Leptin, a hormone that became famous in 1994 for its potential antiobesity effects, may also play a key role in the onset of puberty in mice, says a report in today's Science magazine.
Scientists have assumed that girls must achieve a threshold fat level in order to enter puberty. The new findings build on that hypothesis, says Farid F. Chehab, a researcher at the University of California, San Francisco (UCSF), and lead author of the study. Chehab suggests that leptin released by adipose tissue tells the body it has sufficient fat reserves to enter puberty and the reproductive years.
Chehab's work on prepubescent, healthy female mice was spurred by his observation that leptin could restore fertility in obese mice that had previously been sterile. After injecting 13 mice daily with leptin and administering a saline solution daily to 12 control mice, the UCSF researchers found that the leptin group entered its first estrous cycle sooner, had more advanced reproductive tracts, and reproduced up to 9 days earlier than the control mice. Similar results were reported late last year at the Society for Neuroscience meeting by endocrinologist Jeffrey Flier and colleagues at Beth Israel Hospital in Boston. (See ScienceNOW, 20 November.)
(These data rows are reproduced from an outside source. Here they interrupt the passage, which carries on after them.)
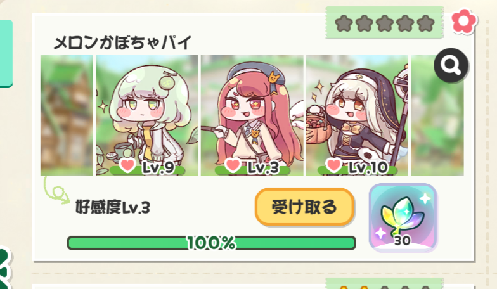Click the 100% affection progress bar
Screen dimensions: 497x289
click(x=212, y=243)
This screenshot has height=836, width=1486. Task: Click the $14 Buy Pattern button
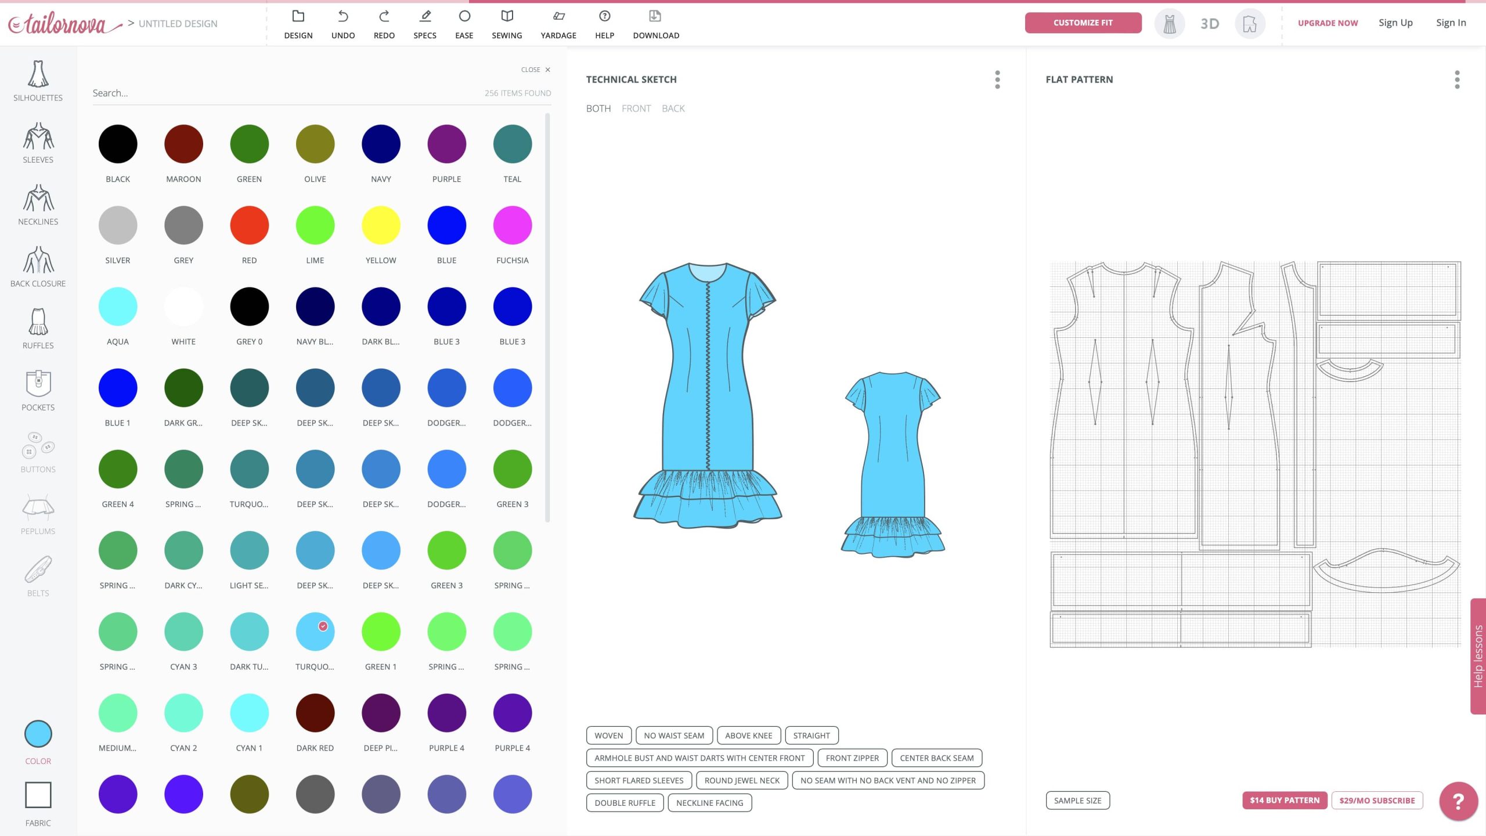(x=1284, y=800)
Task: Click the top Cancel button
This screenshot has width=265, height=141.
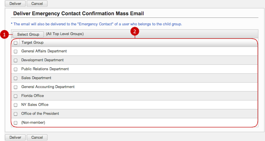Action: tap(37, 3)
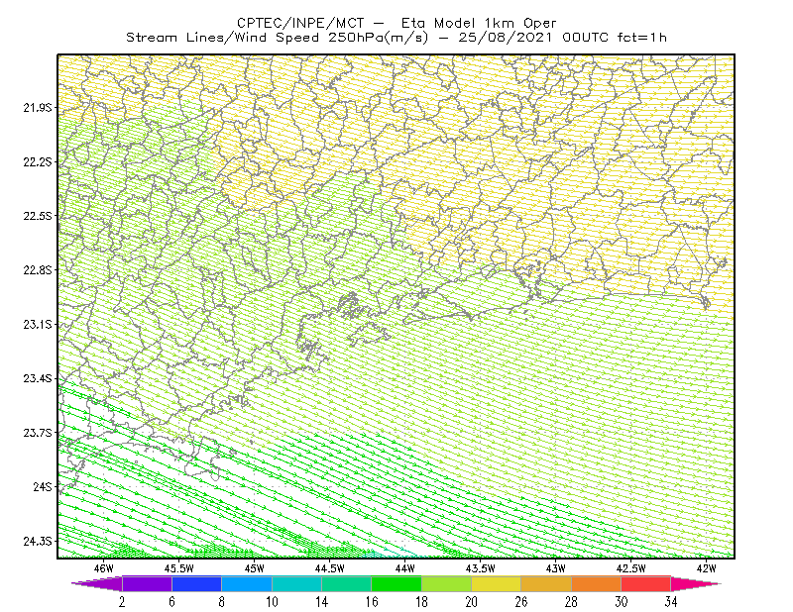Screen dimensions: 793x612
Task: Click the bright green 16-18 swatch
Action: 397,583
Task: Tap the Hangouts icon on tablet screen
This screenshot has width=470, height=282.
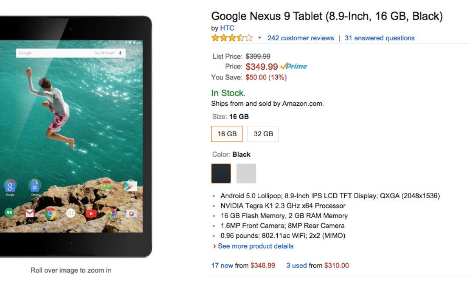Action: coord(9,213)
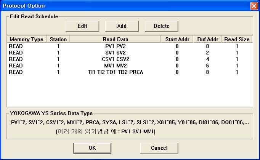260x160 pixels.
Task: Click the Start Addr column header
Action: (x=177, y=39)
The results confirm that leptin "can initiate the cascade of events that leads to reproduction," Chehab says. The next question, he says, is understanding its relationship to the other factors in the reproductive cycle.
That question is controversial. While Chehab speculates that leptin acts directly on the brain, other researchers are looking elsewhere in the body. Scientists at Progenitor Inc., a Columbus, Ohio, biotechnology firm, for example, have found leptin receptors on the reproductive organs. "If the receptors are there, they should be doing something," says Joseph Cioffi, the company's director of genomics.
Leptin researchers are now exploring the possible routes by which the hormone influences reproductive maturity. In the meantime, says Robert Steiner, a leptin researcher at the University of Washington, the Chehab study offers "compelling testimony that leptin is certainly more than a simple satiety factor."